The next thing we need to do is decide what format to use when presenting the data to the LM. This is our **prompt**, where we'll define both an input and output format.
We support the [Jinja 2](https://jinja.palletsprojects.com/en/3.1.x/) templating language for writing prompts. In practice, this means you can take your dataset's columns and do many basic string manipulations to place each document into prompted format.
To write a prompt, users will use `doc_to_text`, `doc_to_target`, and `doc_to_choice` (Optional when certain conditions are met).

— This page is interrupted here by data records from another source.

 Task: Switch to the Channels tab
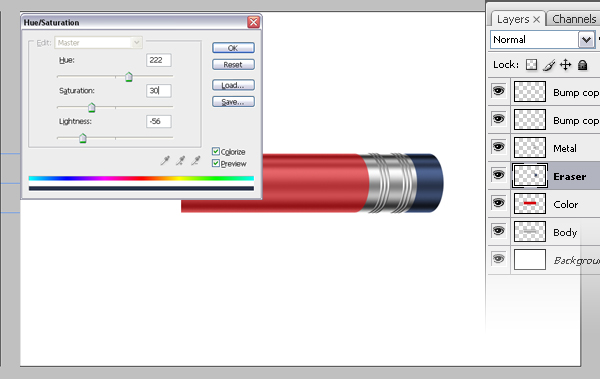(574, 19)
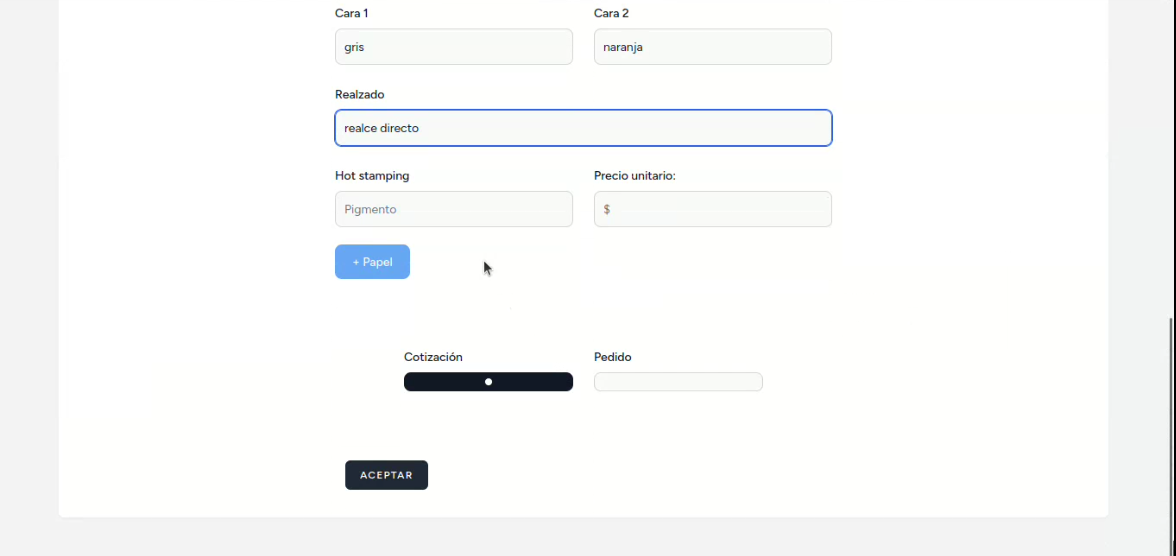Focus the Realzado field with realce directo
This screenshot has width=1176, height=556.
[x=583, y=128]
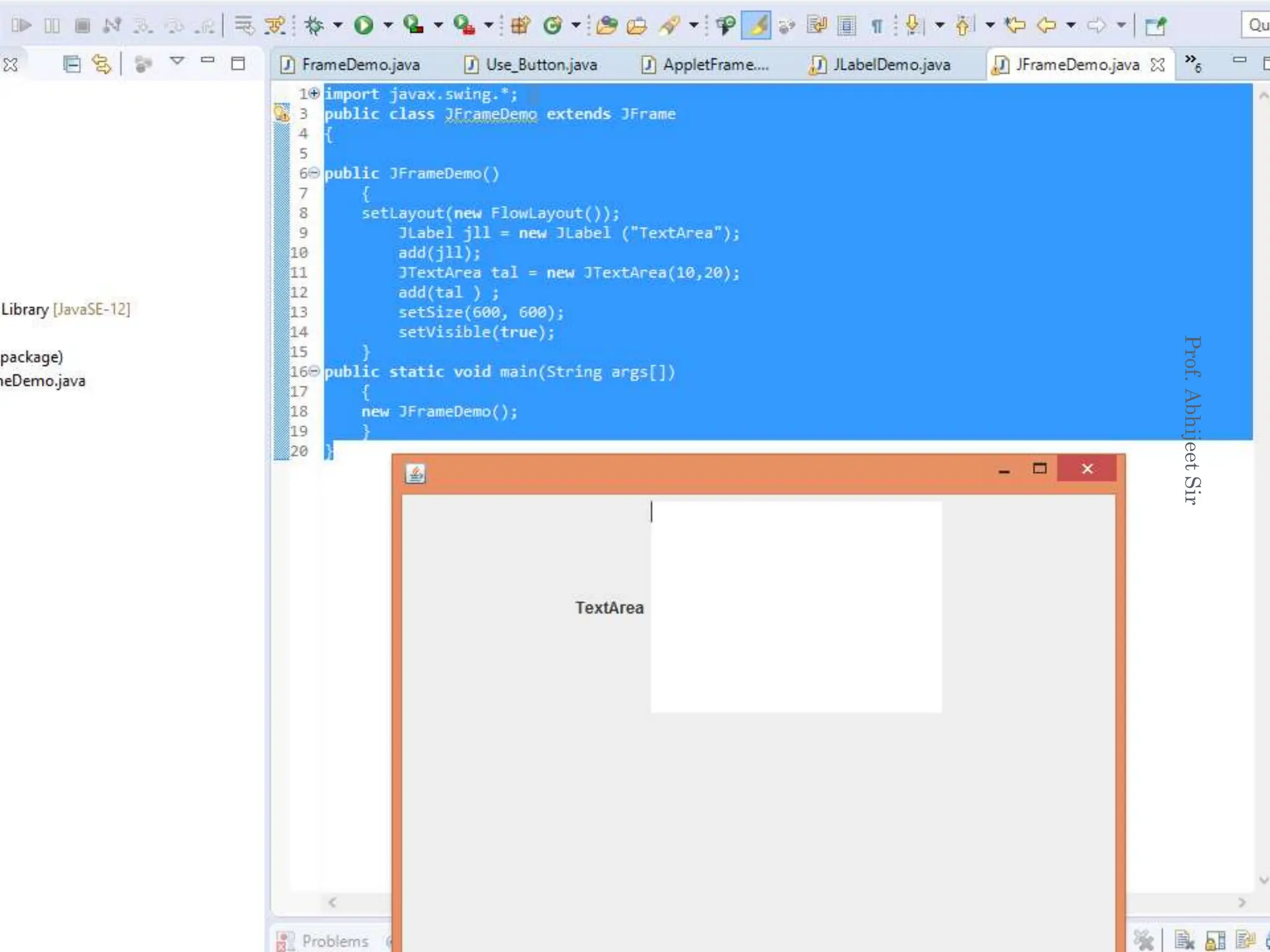This screenshot has width=1270, height=952.
Task: Collapse the constructor fold on line 6
Action: 314,173
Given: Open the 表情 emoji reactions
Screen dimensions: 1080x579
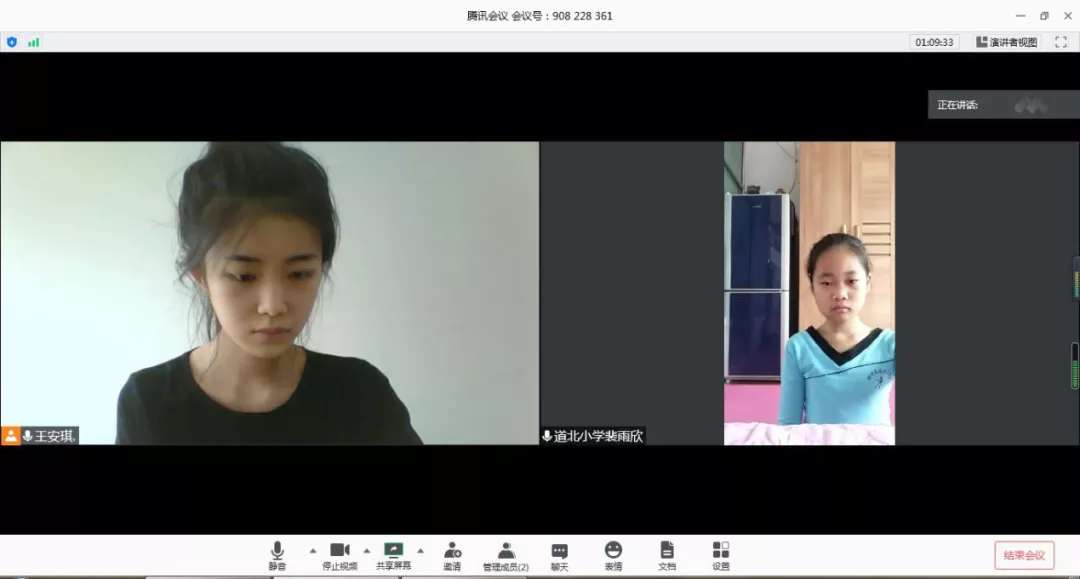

To write a prompt, users are required to write two or three YAML fields in Jinja as strings:
`doc_to_text` defines the input string a model will be given while `doc_to_target` and `doc_to_choice` will be used to generate the target text. `doc_to_target` can be either a text string that refers to the target string or an integer that refers to the index of the correct label. When it is set as an index, `doc_to_choice` must be also be set with the appropriate list of possible choice strings.
### Basic prompts
If a dataset is straightforward enough, users can enter the feature name directly. This assumes that no preprocessing is required. For example in [Swag](https://github.com/EleutherAI/lm-evaluation-harness/blob/1710b42d52d0f327cb0eb3cb1bfbbeca992836ca/lm_eval/tasks/swag/swag.yaml#L10-L11), `doc_to_text` and `doc_to_target` given the name of one of the feature each.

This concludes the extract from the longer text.